The Earl of Strafford
Soldier and diplomat
1672 - 1739

Lord Raby's House, later Mount Lebanon

Twickenham connections and diplomatic service

Thomas Wentworth, Lord Raby, and from 1711 Earl of Strafford owned properties in Twickenham for 40 years, first on the Common in 1699 (a house later known as Gifford Lodge) and then on the riverside, from 1701.

The riverside property he rebuilt, or added to before 1711 and it later became known as Mount Lebanon. He built a small adjacent house for the summer use of his mother Lady Isabella Wentworth.

As a diplomat he spent much time abroad until 1714 when, a loyal Tory, on the accession of King George I he lost his official posts. In 1713 he had been one of the two principal negotiators of the Treaty of Utrecht.

Yorkshire rivalries

In 1708 he bought a Yorkshire estate, Stainborough Hall near his cousin's estate Wentworth Woodhouse. There was rivalry between the cousins both for status and for the revived earldom which was won by Thomas.

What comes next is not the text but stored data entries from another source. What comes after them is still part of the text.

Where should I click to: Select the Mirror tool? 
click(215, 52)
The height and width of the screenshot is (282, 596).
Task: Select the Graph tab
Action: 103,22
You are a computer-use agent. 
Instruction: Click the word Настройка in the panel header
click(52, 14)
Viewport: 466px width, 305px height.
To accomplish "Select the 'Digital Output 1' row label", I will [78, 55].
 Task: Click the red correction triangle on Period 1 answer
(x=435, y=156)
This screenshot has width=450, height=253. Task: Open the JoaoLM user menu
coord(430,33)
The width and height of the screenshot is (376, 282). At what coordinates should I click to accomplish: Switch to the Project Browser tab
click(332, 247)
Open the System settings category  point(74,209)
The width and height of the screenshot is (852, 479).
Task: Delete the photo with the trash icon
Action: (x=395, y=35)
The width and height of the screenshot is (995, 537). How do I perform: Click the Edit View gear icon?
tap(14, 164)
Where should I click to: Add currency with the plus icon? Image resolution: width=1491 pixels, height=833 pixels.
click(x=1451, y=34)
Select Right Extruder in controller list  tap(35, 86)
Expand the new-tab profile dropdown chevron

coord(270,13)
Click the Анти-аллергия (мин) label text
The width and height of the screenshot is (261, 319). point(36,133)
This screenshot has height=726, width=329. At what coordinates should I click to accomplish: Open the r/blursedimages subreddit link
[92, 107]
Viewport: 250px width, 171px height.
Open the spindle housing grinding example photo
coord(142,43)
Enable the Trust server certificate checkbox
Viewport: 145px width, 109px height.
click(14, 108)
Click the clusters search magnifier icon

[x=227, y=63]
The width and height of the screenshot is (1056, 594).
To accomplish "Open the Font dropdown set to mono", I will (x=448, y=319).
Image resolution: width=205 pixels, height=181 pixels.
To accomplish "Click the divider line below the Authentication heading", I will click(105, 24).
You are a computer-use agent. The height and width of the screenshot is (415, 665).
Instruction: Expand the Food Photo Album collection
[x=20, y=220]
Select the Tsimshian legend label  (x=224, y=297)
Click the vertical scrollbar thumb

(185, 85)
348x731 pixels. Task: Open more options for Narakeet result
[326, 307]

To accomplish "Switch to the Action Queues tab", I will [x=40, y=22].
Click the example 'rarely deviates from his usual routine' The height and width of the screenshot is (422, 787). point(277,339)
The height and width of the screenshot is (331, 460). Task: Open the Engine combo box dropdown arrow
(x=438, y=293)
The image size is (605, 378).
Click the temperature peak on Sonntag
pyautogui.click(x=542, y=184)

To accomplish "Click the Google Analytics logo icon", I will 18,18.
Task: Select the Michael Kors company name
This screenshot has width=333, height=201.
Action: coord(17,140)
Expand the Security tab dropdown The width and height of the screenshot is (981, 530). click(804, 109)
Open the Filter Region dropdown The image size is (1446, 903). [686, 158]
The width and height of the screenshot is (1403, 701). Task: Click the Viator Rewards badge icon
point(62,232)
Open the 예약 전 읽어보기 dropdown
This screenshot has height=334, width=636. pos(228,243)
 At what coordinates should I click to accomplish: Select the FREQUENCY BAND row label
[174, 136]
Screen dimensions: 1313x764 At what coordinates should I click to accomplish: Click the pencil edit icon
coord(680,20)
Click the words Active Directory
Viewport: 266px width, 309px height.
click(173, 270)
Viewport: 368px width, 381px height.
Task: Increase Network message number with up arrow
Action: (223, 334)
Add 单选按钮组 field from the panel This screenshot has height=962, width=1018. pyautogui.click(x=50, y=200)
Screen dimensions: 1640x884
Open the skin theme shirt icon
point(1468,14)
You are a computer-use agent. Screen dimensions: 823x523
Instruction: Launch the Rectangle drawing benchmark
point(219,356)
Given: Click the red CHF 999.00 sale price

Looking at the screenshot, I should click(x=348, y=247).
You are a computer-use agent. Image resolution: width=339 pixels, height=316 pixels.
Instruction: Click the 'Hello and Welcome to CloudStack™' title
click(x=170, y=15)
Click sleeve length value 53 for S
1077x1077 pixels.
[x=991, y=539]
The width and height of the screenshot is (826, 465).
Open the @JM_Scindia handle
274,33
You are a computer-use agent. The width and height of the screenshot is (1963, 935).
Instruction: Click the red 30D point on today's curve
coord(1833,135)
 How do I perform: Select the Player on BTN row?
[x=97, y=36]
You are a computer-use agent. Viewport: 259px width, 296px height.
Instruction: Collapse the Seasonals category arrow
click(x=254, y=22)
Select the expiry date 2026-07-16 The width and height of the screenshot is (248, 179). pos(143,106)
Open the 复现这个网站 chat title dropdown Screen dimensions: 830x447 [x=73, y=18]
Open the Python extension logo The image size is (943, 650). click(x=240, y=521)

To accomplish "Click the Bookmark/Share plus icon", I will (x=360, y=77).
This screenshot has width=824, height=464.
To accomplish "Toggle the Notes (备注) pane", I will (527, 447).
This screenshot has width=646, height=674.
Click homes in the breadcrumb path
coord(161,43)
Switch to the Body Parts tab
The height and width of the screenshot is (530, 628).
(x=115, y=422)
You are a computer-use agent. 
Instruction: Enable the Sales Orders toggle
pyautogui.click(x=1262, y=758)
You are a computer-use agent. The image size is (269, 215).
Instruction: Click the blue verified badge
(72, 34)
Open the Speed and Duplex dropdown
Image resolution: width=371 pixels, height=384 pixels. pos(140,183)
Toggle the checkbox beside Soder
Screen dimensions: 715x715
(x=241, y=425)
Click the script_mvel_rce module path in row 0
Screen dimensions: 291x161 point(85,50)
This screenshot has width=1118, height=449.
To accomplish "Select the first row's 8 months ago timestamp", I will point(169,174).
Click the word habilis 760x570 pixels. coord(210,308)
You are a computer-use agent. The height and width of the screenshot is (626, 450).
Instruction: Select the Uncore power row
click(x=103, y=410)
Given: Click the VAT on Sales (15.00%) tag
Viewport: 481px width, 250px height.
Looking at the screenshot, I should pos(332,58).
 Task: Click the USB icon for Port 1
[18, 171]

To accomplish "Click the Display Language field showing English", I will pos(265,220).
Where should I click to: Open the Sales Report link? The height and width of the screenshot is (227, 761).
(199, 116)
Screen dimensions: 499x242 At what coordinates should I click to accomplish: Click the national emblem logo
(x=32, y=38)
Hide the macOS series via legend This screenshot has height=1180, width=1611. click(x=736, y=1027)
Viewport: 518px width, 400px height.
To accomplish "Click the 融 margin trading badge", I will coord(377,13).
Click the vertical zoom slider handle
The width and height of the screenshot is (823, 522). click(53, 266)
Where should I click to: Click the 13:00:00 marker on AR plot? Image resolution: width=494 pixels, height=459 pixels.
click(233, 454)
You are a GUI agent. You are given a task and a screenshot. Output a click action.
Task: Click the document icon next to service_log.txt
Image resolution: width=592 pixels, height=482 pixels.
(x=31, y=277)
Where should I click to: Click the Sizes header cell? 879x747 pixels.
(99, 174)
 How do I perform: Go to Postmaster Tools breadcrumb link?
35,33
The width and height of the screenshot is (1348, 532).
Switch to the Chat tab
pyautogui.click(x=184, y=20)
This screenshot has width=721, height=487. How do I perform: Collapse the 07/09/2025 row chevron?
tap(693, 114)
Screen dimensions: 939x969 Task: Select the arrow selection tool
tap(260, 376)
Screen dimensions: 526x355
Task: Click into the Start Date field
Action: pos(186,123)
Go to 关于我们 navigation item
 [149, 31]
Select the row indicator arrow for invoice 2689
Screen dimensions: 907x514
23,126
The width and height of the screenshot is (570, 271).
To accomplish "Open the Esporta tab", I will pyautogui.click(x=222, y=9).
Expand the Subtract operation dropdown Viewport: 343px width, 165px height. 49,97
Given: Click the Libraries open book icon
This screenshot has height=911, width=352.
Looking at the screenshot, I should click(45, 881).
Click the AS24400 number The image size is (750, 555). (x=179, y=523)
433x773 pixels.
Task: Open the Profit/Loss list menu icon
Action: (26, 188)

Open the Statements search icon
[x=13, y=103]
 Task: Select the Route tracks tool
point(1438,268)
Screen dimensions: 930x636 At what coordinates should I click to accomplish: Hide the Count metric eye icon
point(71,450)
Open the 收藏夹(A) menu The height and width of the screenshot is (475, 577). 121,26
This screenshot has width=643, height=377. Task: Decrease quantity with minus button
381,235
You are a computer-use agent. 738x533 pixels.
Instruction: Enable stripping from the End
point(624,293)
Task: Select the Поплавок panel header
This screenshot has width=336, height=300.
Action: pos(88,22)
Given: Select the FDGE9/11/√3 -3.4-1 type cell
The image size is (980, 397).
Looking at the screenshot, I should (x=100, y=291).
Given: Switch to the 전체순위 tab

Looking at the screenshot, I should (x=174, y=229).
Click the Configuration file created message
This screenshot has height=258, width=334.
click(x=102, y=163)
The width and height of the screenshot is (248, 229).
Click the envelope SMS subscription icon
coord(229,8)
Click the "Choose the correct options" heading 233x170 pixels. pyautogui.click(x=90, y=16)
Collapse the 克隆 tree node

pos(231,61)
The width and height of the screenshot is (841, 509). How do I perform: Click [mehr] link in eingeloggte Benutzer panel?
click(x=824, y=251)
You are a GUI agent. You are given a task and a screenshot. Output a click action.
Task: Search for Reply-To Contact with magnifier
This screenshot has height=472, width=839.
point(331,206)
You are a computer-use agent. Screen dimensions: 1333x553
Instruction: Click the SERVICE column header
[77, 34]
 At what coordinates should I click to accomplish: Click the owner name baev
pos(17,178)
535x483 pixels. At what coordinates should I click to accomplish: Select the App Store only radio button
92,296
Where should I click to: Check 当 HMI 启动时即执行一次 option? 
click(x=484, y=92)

He then embarked on ambitious additions to Stainborough, renaming it Wentworth Castle.

Friend of Pope

He was a friend of Alexander Pope, who presented him with a puppy from a litter of his hound Bounce. Pope had also endeavoured to engage his support in his dispute with Sir Godfrey Kneller's widow concerning the siting of Kneller's monument in St Mary's Church. This monument, which eventually found a home in Westminster Abbey, would have displaced Pope's memorial to his parents. Strafford's pew was adjacent.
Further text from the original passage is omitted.